WORK TO BE COMPLETED – Would you edit the records starting at the beginning and ending at the line that contains "(x=170, y=111)", so that "label" becomes "tag" and nothing else changes?

-*-*-

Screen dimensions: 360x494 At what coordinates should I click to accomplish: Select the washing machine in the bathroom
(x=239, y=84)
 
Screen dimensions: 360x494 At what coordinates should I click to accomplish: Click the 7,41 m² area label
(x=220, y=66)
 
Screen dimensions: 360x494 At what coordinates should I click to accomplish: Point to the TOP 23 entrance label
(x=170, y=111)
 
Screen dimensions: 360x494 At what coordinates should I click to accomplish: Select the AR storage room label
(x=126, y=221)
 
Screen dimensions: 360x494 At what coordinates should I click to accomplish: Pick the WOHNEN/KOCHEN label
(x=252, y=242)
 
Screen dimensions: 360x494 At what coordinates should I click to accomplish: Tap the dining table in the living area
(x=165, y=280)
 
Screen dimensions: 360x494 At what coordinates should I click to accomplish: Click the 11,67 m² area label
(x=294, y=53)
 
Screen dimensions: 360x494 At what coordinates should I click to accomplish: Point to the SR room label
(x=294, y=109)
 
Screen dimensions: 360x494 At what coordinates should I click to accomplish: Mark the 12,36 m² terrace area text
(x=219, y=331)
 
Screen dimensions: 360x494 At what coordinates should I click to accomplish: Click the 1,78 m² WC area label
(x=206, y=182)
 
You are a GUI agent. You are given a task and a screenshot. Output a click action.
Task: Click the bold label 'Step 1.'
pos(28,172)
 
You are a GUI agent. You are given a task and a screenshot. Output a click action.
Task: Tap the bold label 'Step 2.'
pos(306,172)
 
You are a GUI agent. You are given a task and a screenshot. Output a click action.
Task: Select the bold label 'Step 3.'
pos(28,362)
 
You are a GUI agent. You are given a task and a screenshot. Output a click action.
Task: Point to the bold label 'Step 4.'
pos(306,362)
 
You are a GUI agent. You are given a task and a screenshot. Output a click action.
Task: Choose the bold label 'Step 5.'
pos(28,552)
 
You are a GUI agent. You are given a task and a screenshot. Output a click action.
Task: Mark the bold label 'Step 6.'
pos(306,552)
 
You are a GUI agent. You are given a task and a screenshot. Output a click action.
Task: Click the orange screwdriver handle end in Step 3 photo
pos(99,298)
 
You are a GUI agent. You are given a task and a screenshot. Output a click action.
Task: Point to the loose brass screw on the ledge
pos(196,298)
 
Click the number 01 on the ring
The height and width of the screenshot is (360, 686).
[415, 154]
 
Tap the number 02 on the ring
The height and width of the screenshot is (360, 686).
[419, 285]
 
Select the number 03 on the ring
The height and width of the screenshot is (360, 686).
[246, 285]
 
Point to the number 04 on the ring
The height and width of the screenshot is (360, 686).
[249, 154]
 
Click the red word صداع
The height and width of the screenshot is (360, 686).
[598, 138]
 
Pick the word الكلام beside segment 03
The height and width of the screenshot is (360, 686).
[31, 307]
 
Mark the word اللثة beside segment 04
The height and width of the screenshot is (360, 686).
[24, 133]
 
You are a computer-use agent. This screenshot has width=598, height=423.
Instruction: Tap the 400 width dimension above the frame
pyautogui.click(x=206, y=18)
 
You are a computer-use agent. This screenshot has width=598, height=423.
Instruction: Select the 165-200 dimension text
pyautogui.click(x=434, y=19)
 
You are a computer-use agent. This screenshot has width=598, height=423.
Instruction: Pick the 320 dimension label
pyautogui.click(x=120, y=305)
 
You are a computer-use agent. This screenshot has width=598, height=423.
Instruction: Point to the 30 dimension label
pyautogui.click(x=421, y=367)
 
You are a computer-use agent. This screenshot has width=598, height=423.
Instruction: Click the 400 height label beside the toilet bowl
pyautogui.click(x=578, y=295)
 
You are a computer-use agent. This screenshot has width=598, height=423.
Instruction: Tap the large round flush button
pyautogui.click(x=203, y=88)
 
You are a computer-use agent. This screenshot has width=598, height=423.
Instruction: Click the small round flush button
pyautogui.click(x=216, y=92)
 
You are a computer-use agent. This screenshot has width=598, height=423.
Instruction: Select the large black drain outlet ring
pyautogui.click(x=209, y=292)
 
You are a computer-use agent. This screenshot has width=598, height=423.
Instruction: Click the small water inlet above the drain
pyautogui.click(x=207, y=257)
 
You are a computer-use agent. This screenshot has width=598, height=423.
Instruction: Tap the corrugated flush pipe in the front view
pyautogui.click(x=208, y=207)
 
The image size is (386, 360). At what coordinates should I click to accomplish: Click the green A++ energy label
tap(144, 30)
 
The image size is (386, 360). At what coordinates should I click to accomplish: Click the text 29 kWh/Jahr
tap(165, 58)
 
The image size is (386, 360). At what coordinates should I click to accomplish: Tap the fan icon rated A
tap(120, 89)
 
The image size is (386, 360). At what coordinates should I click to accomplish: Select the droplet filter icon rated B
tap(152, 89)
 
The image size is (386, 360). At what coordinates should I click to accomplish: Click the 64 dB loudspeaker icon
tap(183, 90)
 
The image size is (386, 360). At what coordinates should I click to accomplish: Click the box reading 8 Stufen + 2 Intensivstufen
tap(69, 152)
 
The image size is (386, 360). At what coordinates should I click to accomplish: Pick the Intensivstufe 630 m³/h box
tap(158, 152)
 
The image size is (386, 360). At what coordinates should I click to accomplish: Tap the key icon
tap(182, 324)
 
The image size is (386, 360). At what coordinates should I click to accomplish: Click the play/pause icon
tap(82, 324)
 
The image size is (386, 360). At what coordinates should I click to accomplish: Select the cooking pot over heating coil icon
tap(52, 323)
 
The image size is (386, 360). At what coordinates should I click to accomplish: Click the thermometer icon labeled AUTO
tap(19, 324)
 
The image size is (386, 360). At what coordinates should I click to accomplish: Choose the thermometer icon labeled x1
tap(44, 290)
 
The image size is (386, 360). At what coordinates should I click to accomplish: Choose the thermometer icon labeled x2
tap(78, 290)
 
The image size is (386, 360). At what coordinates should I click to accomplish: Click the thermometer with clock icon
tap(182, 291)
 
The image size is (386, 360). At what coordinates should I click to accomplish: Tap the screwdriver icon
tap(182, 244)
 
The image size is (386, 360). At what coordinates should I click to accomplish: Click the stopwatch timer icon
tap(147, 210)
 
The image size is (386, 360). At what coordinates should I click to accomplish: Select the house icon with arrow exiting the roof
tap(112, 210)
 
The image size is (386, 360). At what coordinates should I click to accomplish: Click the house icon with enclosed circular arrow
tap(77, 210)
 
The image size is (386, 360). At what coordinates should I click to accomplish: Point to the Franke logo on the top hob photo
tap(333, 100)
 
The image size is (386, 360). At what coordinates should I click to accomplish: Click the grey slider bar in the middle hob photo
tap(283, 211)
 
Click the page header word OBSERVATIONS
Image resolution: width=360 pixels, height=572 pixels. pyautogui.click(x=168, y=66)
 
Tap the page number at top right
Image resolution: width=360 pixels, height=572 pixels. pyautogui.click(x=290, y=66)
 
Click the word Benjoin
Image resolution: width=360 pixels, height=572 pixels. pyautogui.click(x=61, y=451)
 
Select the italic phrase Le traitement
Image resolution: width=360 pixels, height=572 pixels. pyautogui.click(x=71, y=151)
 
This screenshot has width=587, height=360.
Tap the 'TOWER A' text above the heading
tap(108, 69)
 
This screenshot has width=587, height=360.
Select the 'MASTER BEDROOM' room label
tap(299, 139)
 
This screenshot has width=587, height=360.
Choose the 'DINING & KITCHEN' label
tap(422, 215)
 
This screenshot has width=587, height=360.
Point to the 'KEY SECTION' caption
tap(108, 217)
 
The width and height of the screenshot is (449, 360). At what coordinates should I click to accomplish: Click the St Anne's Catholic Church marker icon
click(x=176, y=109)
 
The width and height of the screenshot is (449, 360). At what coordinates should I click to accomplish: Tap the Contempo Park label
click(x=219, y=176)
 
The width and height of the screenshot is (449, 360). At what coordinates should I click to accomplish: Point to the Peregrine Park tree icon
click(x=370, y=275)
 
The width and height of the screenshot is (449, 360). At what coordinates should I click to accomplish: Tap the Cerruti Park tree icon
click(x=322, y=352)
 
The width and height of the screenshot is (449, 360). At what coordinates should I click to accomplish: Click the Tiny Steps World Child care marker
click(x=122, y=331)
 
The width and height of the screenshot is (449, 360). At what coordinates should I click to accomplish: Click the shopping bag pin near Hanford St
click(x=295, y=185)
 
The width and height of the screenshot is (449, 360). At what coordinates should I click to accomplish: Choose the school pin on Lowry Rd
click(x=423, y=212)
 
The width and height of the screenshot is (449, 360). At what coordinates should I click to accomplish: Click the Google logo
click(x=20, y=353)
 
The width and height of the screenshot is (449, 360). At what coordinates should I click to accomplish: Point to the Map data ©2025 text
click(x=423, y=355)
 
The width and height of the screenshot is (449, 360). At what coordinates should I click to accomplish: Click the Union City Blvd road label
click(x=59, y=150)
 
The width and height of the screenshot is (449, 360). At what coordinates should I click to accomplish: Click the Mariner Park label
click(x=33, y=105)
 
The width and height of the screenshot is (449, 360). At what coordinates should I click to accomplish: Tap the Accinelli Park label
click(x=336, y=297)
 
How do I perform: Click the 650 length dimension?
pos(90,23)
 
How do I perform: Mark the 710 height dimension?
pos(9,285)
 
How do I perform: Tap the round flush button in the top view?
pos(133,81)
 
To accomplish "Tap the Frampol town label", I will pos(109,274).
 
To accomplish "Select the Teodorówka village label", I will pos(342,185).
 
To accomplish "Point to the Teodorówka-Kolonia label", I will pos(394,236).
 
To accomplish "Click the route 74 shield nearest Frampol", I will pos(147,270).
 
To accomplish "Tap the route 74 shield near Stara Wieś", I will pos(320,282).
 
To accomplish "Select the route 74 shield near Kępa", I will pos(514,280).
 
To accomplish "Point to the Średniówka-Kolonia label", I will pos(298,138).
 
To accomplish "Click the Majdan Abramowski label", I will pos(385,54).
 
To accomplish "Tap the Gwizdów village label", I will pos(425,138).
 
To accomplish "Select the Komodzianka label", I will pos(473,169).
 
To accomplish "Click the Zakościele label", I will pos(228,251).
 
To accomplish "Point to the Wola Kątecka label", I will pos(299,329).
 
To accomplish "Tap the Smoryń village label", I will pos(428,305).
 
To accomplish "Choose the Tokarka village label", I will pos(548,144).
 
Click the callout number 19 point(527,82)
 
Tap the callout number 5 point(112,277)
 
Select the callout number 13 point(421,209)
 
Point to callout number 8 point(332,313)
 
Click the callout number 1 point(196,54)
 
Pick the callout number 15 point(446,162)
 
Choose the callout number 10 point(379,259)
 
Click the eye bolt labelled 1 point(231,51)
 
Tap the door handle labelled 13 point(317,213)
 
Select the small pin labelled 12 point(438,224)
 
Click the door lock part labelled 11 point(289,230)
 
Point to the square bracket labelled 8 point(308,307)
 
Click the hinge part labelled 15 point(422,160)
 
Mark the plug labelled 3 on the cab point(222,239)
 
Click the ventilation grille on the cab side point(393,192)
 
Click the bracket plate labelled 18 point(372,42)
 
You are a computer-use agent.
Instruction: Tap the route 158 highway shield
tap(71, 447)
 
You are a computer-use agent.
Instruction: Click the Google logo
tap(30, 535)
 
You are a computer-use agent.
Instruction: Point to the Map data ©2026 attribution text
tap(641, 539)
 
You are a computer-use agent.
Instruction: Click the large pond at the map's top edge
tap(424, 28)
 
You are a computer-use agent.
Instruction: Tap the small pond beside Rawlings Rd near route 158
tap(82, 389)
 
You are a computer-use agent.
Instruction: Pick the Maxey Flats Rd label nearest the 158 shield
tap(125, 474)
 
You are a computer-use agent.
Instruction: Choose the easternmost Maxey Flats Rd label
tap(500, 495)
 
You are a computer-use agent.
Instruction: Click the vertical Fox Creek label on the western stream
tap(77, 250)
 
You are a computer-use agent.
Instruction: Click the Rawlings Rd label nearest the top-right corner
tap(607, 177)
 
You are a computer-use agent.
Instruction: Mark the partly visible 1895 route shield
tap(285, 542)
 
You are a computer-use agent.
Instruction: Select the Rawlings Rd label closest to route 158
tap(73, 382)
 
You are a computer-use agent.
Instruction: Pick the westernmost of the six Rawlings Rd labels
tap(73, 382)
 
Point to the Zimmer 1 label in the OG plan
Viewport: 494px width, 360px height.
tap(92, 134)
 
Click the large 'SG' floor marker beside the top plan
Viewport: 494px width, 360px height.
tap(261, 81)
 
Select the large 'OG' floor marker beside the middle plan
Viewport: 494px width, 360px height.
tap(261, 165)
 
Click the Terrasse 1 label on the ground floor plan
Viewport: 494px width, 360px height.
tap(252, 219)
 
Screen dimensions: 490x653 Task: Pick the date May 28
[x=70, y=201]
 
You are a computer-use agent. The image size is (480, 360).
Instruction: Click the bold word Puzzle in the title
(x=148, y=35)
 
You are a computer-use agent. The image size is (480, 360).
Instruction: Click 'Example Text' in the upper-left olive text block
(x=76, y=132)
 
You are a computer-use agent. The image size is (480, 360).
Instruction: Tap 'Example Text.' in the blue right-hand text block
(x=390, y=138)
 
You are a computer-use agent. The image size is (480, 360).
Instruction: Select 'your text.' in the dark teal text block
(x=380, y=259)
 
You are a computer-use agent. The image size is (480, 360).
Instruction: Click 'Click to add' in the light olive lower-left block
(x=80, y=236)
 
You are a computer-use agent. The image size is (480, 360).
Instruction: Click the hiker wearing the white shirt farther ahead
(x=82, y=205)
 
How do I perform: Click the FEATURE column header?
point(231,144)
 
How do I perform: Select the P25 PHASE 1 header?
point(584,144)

-*-*-

COMPLETE RESPONSE –
Screen dimensions: 360x494 At what coordinates should I click to accomplish: Select the washing machine in the bathroom
(x=239, y=84)
 
Screen dimensions: 360x494 At what coordinates should I click to accomplish: Click the 7,41 m² area tag
(x=220, y=66)
 
Screen dimensions: 360x494 At what coordinates should I click to accomplish: Point to the TOP 23 entrance tag
(x=170, y=111)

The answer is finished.